A market-based mechanism for long-term groundwater management using remotely sensed data

Abstract

Groundwater markets improve the agricultural economy by transferring water entitlements from low-efficient users to high-efficient ones to maximize productivity. Aiming at developing an efficient groundwater market, the environmental effects of the market mechanism should be assessed, and a reliable method for monitoring water consumption needs to be employed. Toward this end, this paper proposes three annual smart groundwater market mechanisms to maximize water net benefits, minimize groundwater withdrawal, and precisely measure water consumption in agricultural fields. To guarantee the aquifer's safe yield in each mechanism, a groundwater simulation model (i.e., Groundwater Modeling System (GMS)) is used to control groundwater table drawdown at the end of the planning horizon. In addition, the fields' evapotranspiration (ET) is estimated using Surface Energy Balance Algorithm for Land (SEBAL) and Mapping Evapo Transpiration at high Resolution with Internalized Calibration (METRIC) algorithm to measure the net groundwater consumption during the market. In this regard, we evaluated the algorithms' performances using observed data from a local lysimeter. They are applied to the Nough plain in Iran to assess the effectiveness of the proposed market framework. The findings illustrate their efficiency in recovering approximately 80% (23.33 million cubic meters (MCM)) of groundwater loss due to overexploitation in the study area and increasing the users' annual benefits by 10.6% compared to the non-market condition.

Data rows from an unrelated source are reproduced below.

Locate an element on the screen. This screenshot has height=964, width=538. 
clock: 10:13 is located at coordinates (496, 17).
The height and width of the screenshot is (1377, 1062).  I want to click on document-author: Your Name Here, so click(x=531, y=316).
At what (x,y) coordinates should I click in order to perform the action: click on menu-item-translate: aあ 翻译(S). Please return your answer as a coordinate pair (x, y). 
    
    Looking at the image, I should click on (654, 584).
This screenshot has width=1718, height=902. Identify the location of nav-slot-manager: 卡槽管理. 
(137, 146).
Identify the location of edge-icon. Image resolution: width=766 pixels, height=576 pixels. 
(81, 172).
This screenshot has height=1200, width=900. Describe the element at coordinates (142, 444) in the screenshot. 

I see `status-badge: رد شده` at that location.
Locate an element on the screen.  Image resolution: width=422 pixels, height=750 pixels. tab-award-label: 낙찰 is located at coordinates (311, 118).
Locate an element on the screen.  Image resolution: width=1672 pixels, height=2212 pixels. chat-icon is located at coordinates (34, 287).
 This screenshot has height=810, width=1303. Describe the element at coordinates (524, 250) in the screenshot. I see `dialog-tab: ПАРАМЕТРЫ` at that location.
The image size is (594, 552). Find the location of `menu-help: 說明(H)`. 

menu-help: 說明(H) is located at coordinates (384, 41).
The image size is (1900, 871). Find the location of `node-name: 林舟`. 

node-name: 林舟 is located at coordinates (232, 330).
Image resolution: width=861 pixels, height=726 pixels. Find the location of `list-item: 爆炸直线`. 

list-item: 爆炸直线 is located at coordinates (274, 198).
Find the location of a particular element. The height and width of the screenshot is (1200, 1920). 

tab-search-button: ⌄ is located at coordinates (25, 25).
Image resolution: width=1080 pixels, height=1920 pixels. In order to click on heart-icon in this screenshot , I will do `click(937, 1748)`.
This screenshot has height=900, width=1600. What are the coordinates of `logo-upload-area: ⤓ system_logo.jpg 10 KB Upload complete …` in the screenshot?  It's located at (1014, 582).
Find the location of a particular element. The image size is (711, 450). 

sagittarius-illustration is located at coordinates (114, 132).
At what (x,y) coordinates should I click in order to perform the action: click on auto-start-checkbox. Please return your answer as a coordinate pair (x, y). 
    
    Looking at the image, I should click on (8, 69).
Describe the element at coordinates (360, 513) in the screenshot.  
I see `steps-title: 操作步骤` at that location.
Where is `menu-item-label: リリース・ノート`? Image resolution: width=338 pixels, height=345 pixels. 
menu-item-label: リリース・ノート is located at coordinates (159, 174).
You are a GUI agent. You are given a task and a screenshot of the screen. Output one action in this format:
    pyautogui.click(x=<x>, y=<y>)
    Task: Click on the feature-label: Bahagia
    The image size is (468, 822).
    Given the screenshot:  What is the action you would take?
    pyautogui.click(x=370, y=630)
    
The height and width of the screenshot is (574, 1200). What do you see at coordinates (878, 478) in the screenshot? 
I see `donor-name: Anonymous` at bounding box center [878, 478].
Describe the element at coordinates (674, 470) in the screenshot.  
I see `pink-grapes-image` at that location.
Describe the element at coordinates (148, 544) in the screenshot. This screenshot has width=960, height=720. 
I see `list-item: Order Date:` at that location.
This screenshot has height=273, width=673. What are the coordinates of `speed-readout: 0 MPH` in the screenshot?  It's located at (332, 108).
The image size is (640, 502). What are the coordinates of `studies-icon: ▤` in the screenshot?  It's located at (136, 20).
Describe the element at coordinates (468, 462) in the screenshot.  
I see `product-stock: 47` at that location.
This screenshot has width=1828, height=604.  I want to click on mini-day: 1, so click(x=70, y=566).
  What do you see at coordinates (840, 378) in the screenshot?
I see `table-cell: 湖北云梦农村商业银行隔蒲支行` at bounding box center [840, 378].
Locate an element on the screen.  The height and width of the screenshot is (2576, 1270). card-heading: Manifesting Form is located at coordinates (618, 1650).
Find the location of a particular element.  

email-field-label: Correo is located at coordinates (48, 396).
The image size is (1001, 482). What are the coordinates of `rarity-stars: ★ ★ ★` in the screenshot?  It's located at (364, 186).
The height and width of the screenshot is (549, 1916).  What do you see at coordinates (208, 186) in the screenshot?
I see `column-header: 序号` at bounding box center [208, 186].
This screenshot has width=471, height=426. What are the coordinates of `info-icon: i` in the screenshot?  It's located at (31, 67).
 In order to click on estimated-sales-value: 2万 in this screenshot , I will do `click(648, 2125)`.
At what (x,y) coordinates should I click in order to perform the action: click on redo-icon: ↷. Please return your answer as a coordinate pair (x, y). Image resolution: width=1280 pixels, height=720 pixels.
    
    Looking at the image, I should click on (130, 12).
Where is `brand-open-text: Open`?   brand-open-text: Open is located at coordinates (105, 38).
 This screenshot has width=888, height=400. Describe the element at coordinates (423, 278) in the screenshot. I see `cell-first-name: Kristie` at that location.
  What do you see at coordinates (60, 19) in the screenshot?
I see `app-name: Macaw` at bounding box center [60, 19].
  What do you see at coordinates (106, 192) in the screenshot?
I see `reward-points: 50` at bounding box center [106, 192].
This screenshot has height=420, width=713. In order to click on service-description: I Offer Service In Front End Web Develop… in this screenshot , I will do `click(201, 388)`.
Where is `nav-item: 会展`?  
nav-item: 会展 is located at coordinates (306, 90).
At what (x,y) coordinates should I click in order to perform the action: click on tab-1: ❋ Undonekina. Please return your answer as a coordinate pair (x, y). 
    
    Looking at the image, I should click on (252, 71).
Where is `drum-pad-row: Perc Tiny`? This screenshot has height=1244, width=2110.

In addition, results imply that the METRIC model approximates daily crop ET with a higher accuracy level than the SEBAL model with RMSE, MAE, and Percentage Error of 0.37 mm/day, 0.32 mm/day, and 14.92%, respectively. This research revealed that the proposed market framework is a powerful tool for reallocating water entitlements and increasing water productivity in arid and semi-arid regions.